- Okuma Metni
%%

16 Nisan 2013 Salı Saat 16:04
Kürt gençlerinin İsviçre istihbaratı ve polisleri tarafından ajanlaştırılmaya çalışıldığı ortaya çıktı. Gençler, çeşitli tehditlerle ajan yapılmak isteniyor. İsviçre Kürt Dernekleri Federasyonu, ajanlaştırma girişimlerine son verilmesini istedi.
İsviçre, ülkesinde yaşanan sorunlara duyarsız kalmayarak demokratik gösteriye katılan, yasal statülere sahip Kürt derneklerine giden ve özellikle dış ilişki faaliyetlerinde bulunan gençlere ajanlık dayatmasında bulunuyor. Özellikle yaşları 19 ila 25 arası değişen gençlerin hedef alındığı ajanlık dayatmalarının son yıllarda yoğunlaştığı belirtiliyor. Polisin ajanlık dayatmasının birçok genç tarafından kabul edildiği, etmeyenlerin ise başta vatandaşlığa geçiş hakkı olmak üzere oturumların uzatılmaması gibi bir çok sorunla karşılaştığı belirtiliyor.

%%

- Görev Özeti
İsviçre'de Kürt gençlerine yapılan ajanlık dayatmasını anlatan haberi son cümlesinden sonra sürdürün.

- Sağlanan Veriler

%%

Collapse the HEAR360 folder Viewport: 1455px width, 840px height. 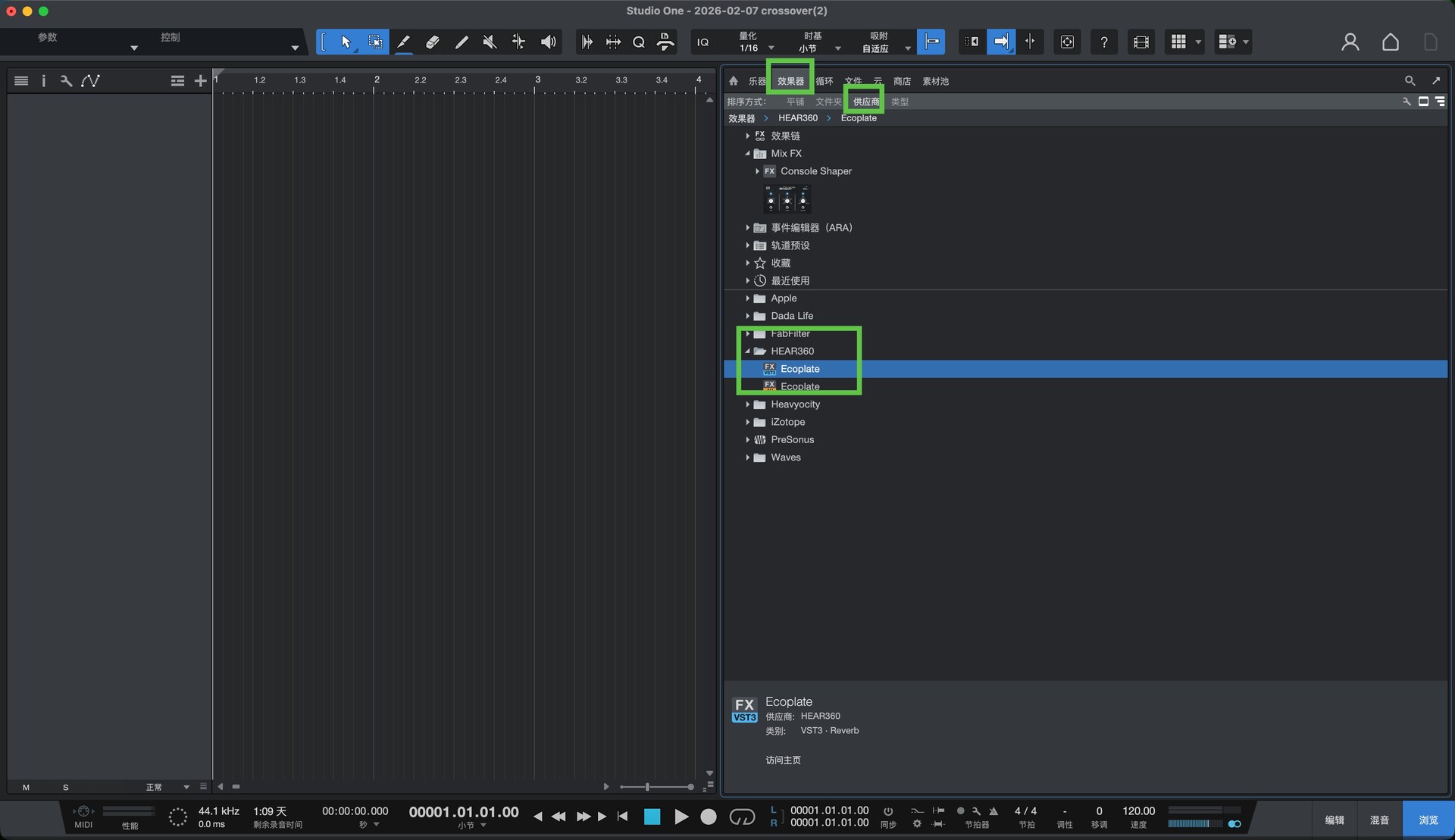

%%

- Alıştırma Yanıtı
İsviçre polisinin ajanlık dayatmasıyla karşı karşıya kalan bazı Kürt gençleri yaşadıklarını gazetemize anlattı. Ö. A, 25 yaşında ve Bern kentinde yaşıyor. 14 yıldır İsviçre’de olan Ö. A, ailesiyle mütevazi bir hayat sürüyor. Hem ailesinin hem de çevresinin Kürdistan’da yaşadığı baskı Ö. A.’yı Kürt sorunuyla yakından ilgilenmesine neden olmuş. Kürt kurumlarına gidip gelen Ö. A., “Ben bir yurtseverim ve tabii ki yaşananlara sessiz kalamazdım” diyor. Ö. A., geçtiğimiz yıl Fransa’nın Strasbourg kentinde yapılan açlık grevi desteklemek için Bern’deki gösterilere katılır. Bu gösterilerin birinde kimliği polis tarafından alınır. Ö. A, kimliğini almak için karakola gittiğinde ajanlık teklifiyle karşılaşır. Kendisine ‘birlikte çalışmayı öneren’ polisin adını, soyadını ve hangi büroda çalıştığını biliyor. Çünkü sözkonusu polis, Ö. A.’ya kartvizitini veriyor. Bundan sonrasını Ö. A. şöyle anlatıyor: “Benimle altı saat boyunca konuştular. Bana ‘bize periyodik olarak bilgi verirsen vatandaşlığa geçebilirsin’ dedi. Ben bu teklifi hemen reddettim.”
Ö. A. teklifi kabul etmemesinden sonra takip edilmeye başlandığını ve psikolojik baskıya maruz kaldığını söylüyor. Kendisine ajanlık teklif eden polis sık sık Ö.A’yı telefonla arayarak ısrarcı oluyor. Söz konusu polisin PKK masası şefi olduğunu ve Kürtçeyi konuştuğunu sonradan öğrendiğini dile getiren Ö. A., bu baskılara göğüs gerer ve vatandaşlık işlemleri için avukata başvurur. Avukatın işlemleri başlatmasıyla sözkonusu polis tekrar devreye girer ve Ö. A.’yı bürosuna çağırır. Ancak bu kez psikolojik baskıyı üst düzeye çıkarır. Ö. A. bu görüşmeyi şöyle anlatıyor: “Polis bana ‘vatandaşlık için boşuna uğraşma, senin dağla çalıştığını biliyorum. Sen bir intihar bombacısı olduğunu da biliyorum. Ama bizimle çalışırsan bunların hepsini silerim ve sen de vatandaşlığını alırsın’ dedi.”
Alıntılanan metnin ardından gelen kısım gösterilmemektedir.